Brii Biosciences Limited announced the publication of promising Phase 2 ENSURE study results in Nature Medicine, demonstrating that combining the siRNA elebsiran with pegylated interferon alfa (PEG-IFNα) significantly improved hepatitis B surface antigen (HBsAg) loss rates compared to interferon monotherapy in chronic hepatitis B patients. The study also revealed the potential role of therapeutic vaccination in identifying patients most likely to benefit from curative treatments.
Enhanced Efficacy with Combination Therapy
The ENSURE study was conducted in two parts among virally suppressed chronic HBV patients. In Part I, participants naive to the therapeutic vaccine BRII-179 were randomized to receive 48 weeks of PEG-IFNα alone or in combination with elebsiran at doses of 200 mg or 100 mg administered every 4 weeks.
At 24 weeks post-end of treatment, HBsAg loss was observed in 21.1% of participants (4 of 19) receiving elebsiran 200 mg plus PEG-IFNα and 33.3% of participants (6 of 18) receiving elebsiran 100 mg plus PEG-IFNα, compared to only 5.6% (1 of 18) with PEG-IFNα monotherapy.
Therapeutic Vaccination as Patient Selection Tool
Part II of the study explored a novel patient response-guided treatment approach.
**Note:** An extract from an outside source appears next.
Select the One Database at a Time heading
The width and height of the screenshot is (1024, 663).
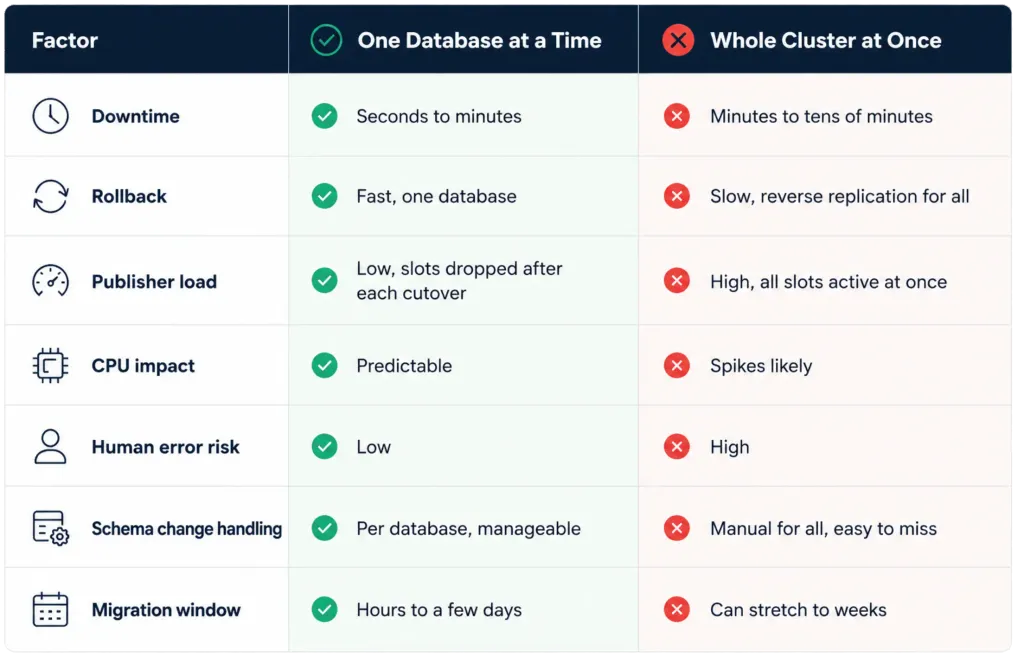tap(479, 40)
Participants previously treated with 9 doses of elebsiran and BRII-179 in a completed Phase 2 study were categorized as BRII-179 anti-HBs responders or non-responders based on peak hepatitis B surface antibody levels (≥10 IU/L or <10 IU/L, respectively).
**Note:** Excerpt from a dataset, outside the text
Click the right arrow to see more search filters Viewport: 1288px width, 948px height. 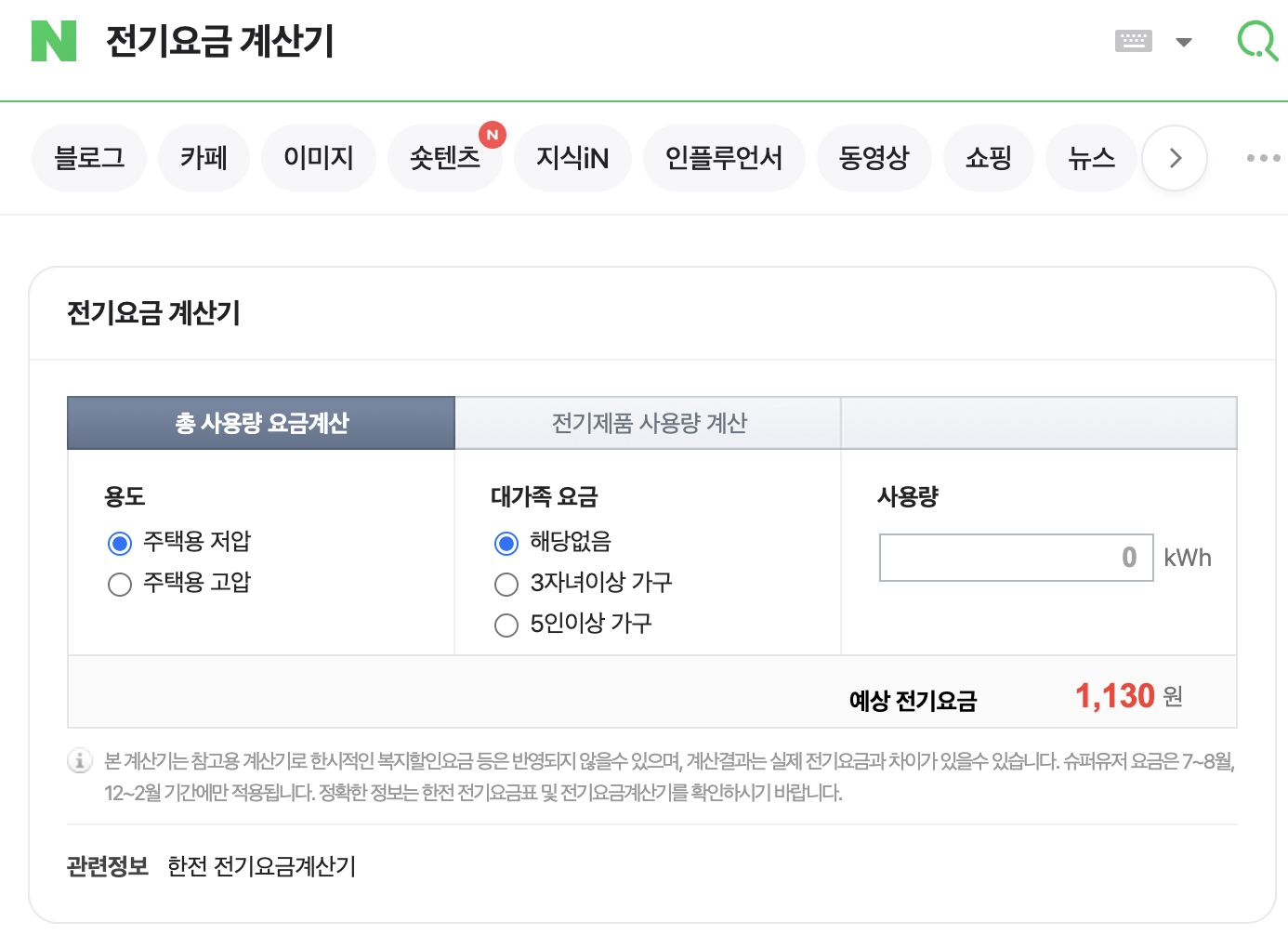(1174, 158)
Among the 31 participants in this cohort who received 48 weeks of elebsiran plus weekly PEG-IFNα, HBsAg loss was achieved in 29.0% overall. Notably, BRII-179 anti-HBs responders demonstrated a substantially higher response rate of 42.1% (8 of 19) compared to 8.3% (1 of 12) in non-responders. Anti-HBs responders also achieved more rapid HBsAg reductions and HBsAg seroclearance compared to non-responders.
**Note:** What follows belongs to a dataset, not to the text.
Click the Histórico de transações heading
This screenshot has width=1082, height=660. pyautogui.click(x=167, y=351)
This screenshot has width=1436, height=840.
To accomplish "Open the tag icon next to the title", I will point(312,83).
Safety Profile and Clinical Implications
The combination of elebsiran and PEG-IFNα was generally safe and well tolerated across all cohorts. The study's randomized, active-controlled design provided validation of elebsiran's clinical benefit over PEG-IFNα monotherapy, establishing an important benchmark for future siRNA development toward HBV functional cure.
"The ENSURE study was designed to provide much-needed clarity and to answer critical scientific questions about curative treatment for chronic hepatitis B," said Professor Jidong Jia, lead principal investigator of the ENSURE study. "It is encouraging to see that the 24-week follow-up data remain consistent with the EOT results, substantiating the added clinical benefit of elebsiran and pointing to the potential new roles of BRII-179 in priming and enriching CHB patients for achieving higher cure rates."
Immune System Priming Effects
The study revealed important observations about BRII-179's potential role in immune system priming. Participants previously treated with BRII-179 and elebsiran experienced faster decline and loss of HBsAg, suggesting that BRII-179 may prime the immune system for improved responsiveness to subsequent curative therapy.
Additionally, 50% of anti-HBs responders who achieved sustained HBsAg loss had baseline HBsAg levels exceeding 1,500 IU/mL when enrolled in the previous study, suggesting that BRII-179 may elicit anti-HBs responses in patients with high baseline HBsAg levels. With its favorable safety profile, BRII-179 could play a unique role in priming and enriching patients regardless of baseline HBsAg levels, potentially expanding the population eligible for future curative regimens.
Addressing Global Health Challenge
Hepatitis B virus infection affects more than 254 million people globally and is the leading cause of liver disease, with an estimated 820,000 deaths annually from complications of chronic HBV infection. The disease is of particular concern in China, where 87 million people are chronically infected.
Both elebsiran and BRII-179 have received Breakthrough Therapy Designation from China's National Medical Products Administration, with elebsiran receiving this designation in May 2024 and BRII-179 in November 2023.